Sa lutte acharnée contre les narco-trafiquants est sanctionné, le 21 octobre 1981 à 12 h 49, par son exécution à 38 ans par le milieu marseillais avec trois balles de 11.43.
Cet assassinat provoque une onde de choc dans le pays. Deux jours plus tard, le juge Michel devait auditionner un voyou lié au parrain Gaëtan Zampa. Un caïd que le juge, contrairement à une scène de « la French », n’a jamais rencontré.
Par la voix de son avocat, Zampa dément tout lien avec l’assassinat.
Deux truands seront arrêtés puis relâchés faute de preuves. « Zampa a su avant les flics qui a tué le juge Michel », soutient Eric Pelletier.
Cinq ans après les faits, l’enquête rebondit en Suisse.
Un « chimiste » repenti balance.
Le tireur, François Checchi, le pilote, Charles Altiéri, les commanditaires, François Girard et Homère Filippi, membres de la French, seront lourdement condamnés en 1988.
Les deux premiers ont été libérés sous conditions ces dernières semaines, provoquant l’indignation de la veuve et des deux filles du juge Michel.
Filipi n’a jamais été retrouvé.
Zampa, lui, s’est pendu dans sa cellule des Baumettes en 1984.
Cette affaire, c’est celle d’un meurtre exécuté sur ordonnance, un meurtre prémédité, un meurtre odieux pour la république : celui d’un magistrat garant de la justice, pilier de l’état.
Cinq ans seulement après la mort du Juge François Renaud, lui aussi lâchement assassiné à Lyon, la justice était de nouveau la victime de ceux qui violent la loi. Il faut dire qu’en ces temps-là à Marseille, les truands, qui rendent parfois service aux politiciens, tiennent le haut du pavé.

++++++++++++++++++++

» **EXERCICES**:
1) Répondez aux questions suivantes d'après l'extrait sur l'assassinat du juge Michel.
(a) À quelle date et à quelle heure le juge Michel a-t-il été exécuté ?
(b) Dans quel pays l'enquête rebondit-elle cinq ans après les faits ?
(c) Où et en quelle année Zampa s'est-il pendu ?
2) Prolongez l'extrait sur l'assassinat du juge Michel après sa dernière phrase.

» **DONNÉES AFFICHÉES**:
++++++++++++++++++++

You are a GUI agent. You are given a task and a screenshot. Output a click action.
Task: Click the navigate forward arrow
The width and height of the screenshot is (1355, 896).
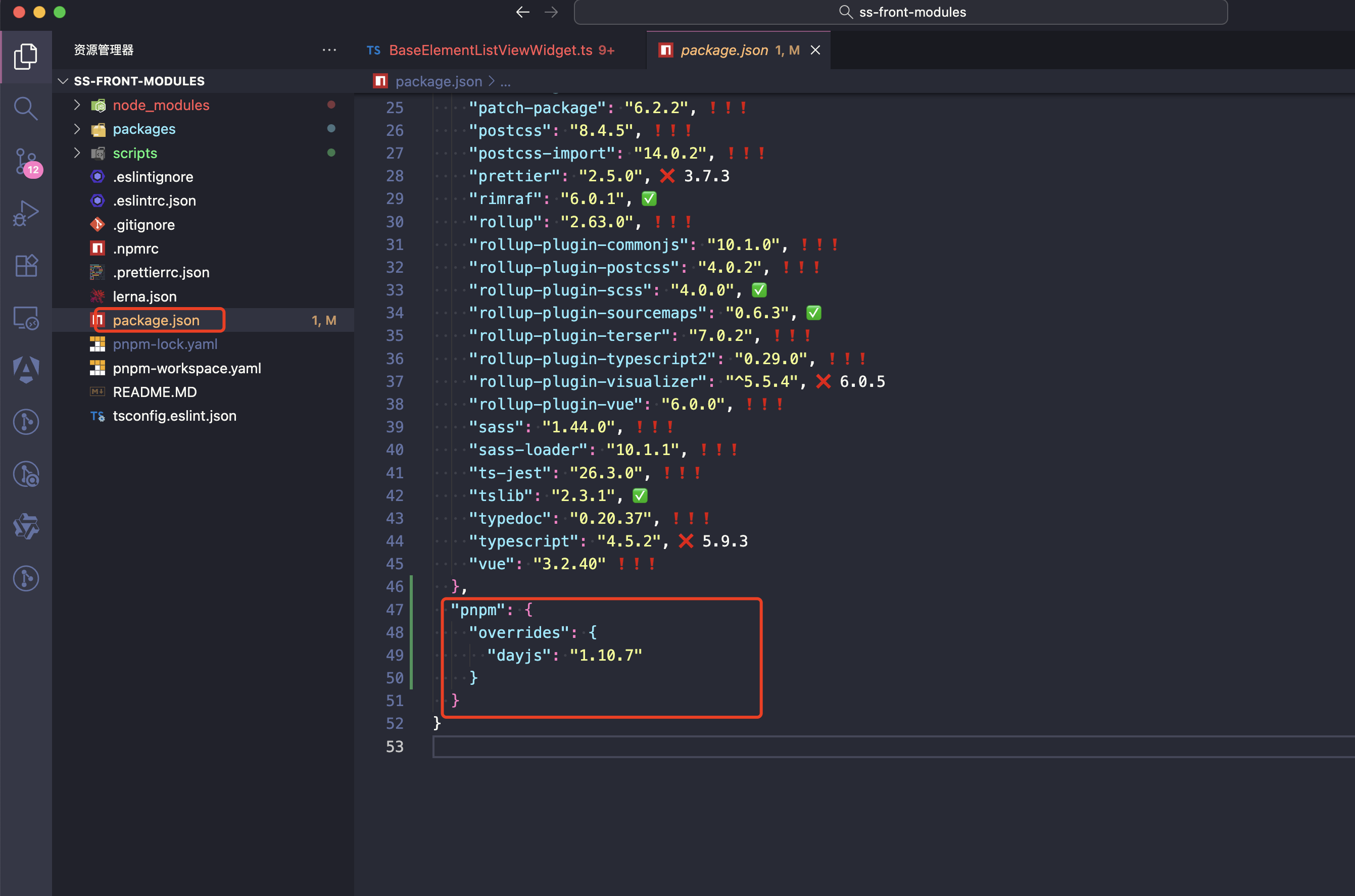pyautogui.click(x=551, y=12)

++++++++++++++++++++

» **CORRIGÉ DE L'EXERCICE**:
1)
(a) Le 21 octobre 1981 à 12 h 49.
(b) En Suisse.
(c) Dans sa cellule des Baumettes, en 1984.

2)
Les voyous, les bandits et les gros bonnets de la drogue se croient intouchables! Cette époque c’est celle des héritiers de la French Connection et autres barrons de « la blanche » qui faisaient des rues de Marseille, le lieu-dit de toutes les combines.
Venu de Metz, Pierre Michel n’appréciait pas ce folklore provençal.
Et pendant 7 ans, alors devenu juge d’instruction, il va leur mener une guerre sur leur terre, avec ses méthodes à lui.
Celle d’un juge qui n’avait peur de rien, pas même de la mort.
Parrains locaux débusqués et arrêtés, trafics arrêtés et laboratoires démantelés. Il montrait chaque jour que ses méthodes de juge n’avaient rien à envier, dans leur efficacité, à celle des bandits.
Pour le juge Michel aussi incoercible qu’incorruptible, peu importait la manière, seul l’idéal de justice devait l’emporter. Mais à force de bousculer le milieu, le juge va se créer une kyrielle d’ennemis qui vont tous avoir une bonne raison de vouloir sa mort.
Alors qui a donc donné l’ordre de l’assassiner ?
Comment l’enquête a-t-elle abouti à la condamnation de plusieurs « personnalités » du milieu Marseillais ?
Et surtout a-t-on arrêté les bons coupables ?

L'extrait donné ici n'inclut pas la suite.